LEHIGH COUNTY COMMISSIONERS
President and CEO of the Lehigh Valley Zoo Melissa Borland sounded excited and happy as she reported a series of good news milestones to the Lehigh County Commissioners at the June 26 meeting.
She reported revenue increased from $1 million in 2014 to $4.1 million in 2018.
Recertification by the Association of Zoos and Aquariums is expected. This indicates the zoo would be rated among the top 10 percent of zoos in the country.
Plus, the zoo has begun a new initiative to reduce consumption of one-use plastics.

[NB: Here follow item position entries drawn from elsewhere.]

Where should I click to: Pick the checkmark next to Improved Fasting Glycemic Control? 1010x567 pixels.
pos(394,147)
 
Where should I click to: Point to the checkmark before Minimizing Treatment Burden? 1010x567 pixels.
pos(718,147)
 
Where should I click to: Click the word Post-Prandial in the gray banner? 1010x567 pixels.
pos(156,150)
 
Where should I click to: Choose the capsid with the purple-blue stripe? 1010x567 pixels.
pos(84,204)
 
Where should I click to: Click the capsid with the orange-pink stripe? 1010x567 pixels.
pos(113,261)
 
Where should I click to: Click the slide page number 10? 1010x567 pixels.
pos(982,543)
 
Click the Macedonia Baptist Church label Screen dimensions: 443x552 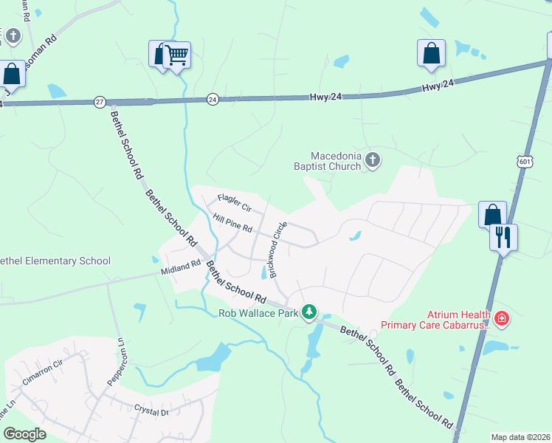point(336,161)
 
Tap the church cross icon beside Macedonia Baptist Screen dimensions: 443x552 point(373,160)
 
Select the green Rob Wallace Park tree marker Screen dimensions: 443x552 point(311,313)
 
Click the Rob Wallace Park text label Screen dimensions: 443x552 point(258,313)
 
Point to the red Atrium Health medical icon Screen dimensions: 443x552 point(502,319)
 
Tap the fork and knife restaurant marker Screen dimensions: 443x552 point(503,238)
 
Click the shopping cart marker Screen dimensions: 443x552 point(176,54)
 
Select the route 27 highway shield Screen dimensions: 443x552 point(100,101)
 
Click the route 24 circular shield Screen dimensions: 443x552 point(213,99)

There were 230,000 visitors in 2018.
The mood changed quickly when Commissioner Marc Grammes asked Borland why she had not submitted financial information to commissioners either in 2018 nor by April 30 of this year.
Grammes expressed concern the board was not being kept adequately informed of the zoo’s operations and finances.
He told Borland she was supposed to present plans no later than April 30.
“I have not heard anything about 2018,” Grammes said. “I didn’t see anybody from the zoo last year.
“I have to express my dismay we did not see you last year. It is now the end of June of this year and we have not seen you.”
Borland was seemingly surprised at Grammes’ line of questioning.
“Time after time I requested to come before the board but I was bumped,” Borland said. “I was placed on the agenda and, I was, in fact, bumped.
“I submitted my financials to the county and to the liaison on the board.”
She was referring to Director of General Services Richard Molchany and to Commissioner President Marty Nothstein, who is on the board of directors of the Lehigh Valley Zoological Society, which leases and runs the Lehigh Valley Zoo.
The zoo property and animals are owned by the county and leased to the Zoological Society for $1 per year.
Molchany told Grammes he took responsibility for the perceived lack of reporting.
He said Borland had made her reports to him and he offered to share the reports directly with commissioners if that is desired.
The lease does not specify the report be made to commissioners.
As Molchany signed the lease as director of general services, it appeared a report submitted to him satisfied the lease’s reporting requirements.
In regular business, commissioners gave final approval by an 8-0 vote (Commissioner Amy Zanelli was absent from the meeting) to the amendment to the Lehigh County Authority’s articles of incorporation extending its existence for another 43 years.
The LCA supplies water and sewer systems to Allentown and 16 other municipalities.
LCA Director Liesel Gross and her staff who attended the meeting responded with cheers and applause.
This final vote of approval was the result of a monthslong effort.
Commissioners also gave first reading of the auditor’s report on Lehigh County’s 2018 audited financial statements.
Also receiving a first reading approval was a resolution to hire Lehigh Valley Physician Group to provide a medical director for the Cedarbrook Senior Care and Rehabilitation Center.
Cedarbrook also was the topic of other resolutions having a first reading approval from commissioners, including: a contract with Advantage Care Rehabilitation, LLC to provide occupational, physical and speech therapy for Cedarbrook residents; a contract with Audiology Services LLC to provide onsite audiology services and a third to provide consultation services by Affinity Health Services Inc.
In other business, commissioners made the following appointments: the Rev. Gus Al-Khal to the Aging and Adult Services Advisory Board; Amir Famili to the Lehigh County Authority; Janet Verga to the Mental Health and Intellectual Disabilities Board; Michelle Julian as assistant administrator of Cedarbrook, Fountain Hill; Teresa Samuels as director of nursing for Cedarbrook and David Cook as supervisory accountant for Cedarbrook.